Tragically, after actual abortion pill numbers were published by the Guttmacher Institute, Live Action News discovered that potential emergency room visits from abortion pill related complications in 2023 were higher than what Live Action News had estimated above.
- Estimating ER visits from the newly published abortion pill data for 2023 reveals that out of the 642,700 abortion pills recorded by Guttmacher, between 19,000 (18,638) and 30,000 (29,564) women who took abortion drugs may have potentially ended up in the emergency room in 2023.
- In addition, using the 2-7% figure from the medication guide, we estimate that between 13,000 and 45,000 women who took the abortion pill in 2023 potentially required “a surgical procedure because the pregnancy did not completely pass from the uterus or to stop bleeding.”
Hiding Abortion Pill Complications
While anyone can still file an adverse event report with the FDA, there are no requirements that this should happen. In 2016, the Obama administration’s FDA weakened the REMS safety requirements for the abortion pill by removing the in-person requirement for taking the drug and removing the requirements that the manufacturer report the drug’s non-fatal adverse events (complications).
To further cloud the data, abortion insiders have suggested that women should lie and claim to be miscarrying naturally when they present to the emergency room with abortion pill complications. This dampens any chance that accurate numbers on abortion pill complications or deaths will be reported as such to authorities.

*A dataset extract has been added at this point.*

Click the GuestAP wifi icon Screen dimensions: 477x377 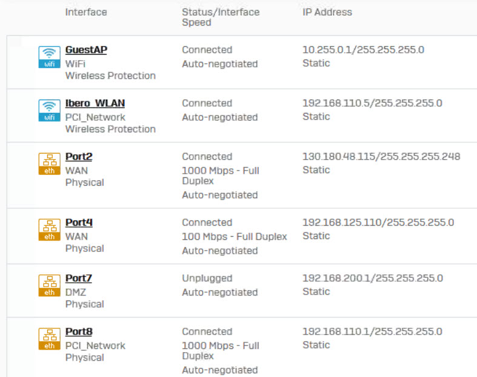pos(49,57)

And, to make matters worse, even the FDA appears to be moving in lock step with this idea by eliminating specific text (see images below) from the black box warning and the patient counseling section of the abortion pill’s January 2023 label.

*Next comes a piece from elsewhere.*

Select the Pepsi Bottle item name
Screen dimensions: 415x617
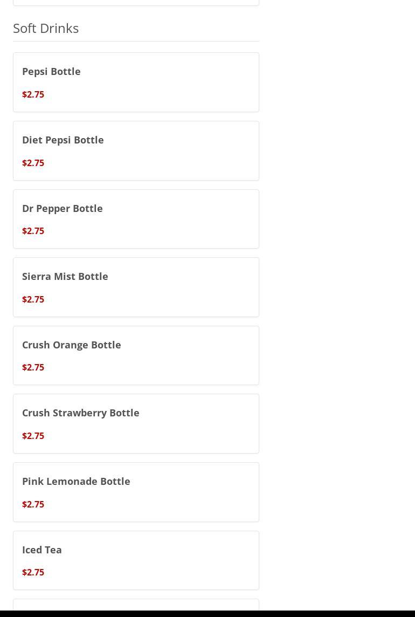tap(51, 71)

The text, according to the FDA’s 2019 Mifepristone label (as well as older labels), previously stated, “Advise the patient to take the Medication Guide with her if she visits an emergency room or a healthcare provider who did not prescribe MIFEPREX, so that the provider knows that she is undergoing a medical abortion (emphasis added).”

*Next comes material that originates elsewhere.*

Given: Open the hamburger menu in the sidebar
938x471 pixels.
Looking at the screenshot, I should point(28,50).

Today, the profitable abortion industry touts abortion drugs as safe and simple despite multiple conflicts of interest surrounding the studies, their authors, and even the testing sites and sponsors.
In addition, bad actors inside the abortion industry continue to flout the FDA’s REMS by ignoring the approved gestational limits or approved protocols for prescribing the abortion pill; leaving women to deal with ectopic pregnancies by not ruling them out prior to prescribing the drug; promoting an unapproved one-drug regimen of misoprostol only; dispensing abortion drugs to women who are not yet pregnant; and encouraging women to present to the emergency room and claim a natural miscarriage when experiencing abortion pill related complications.
Editor’s Note, 3/20/24: This article was updated with additional information based on statistics released after original publication.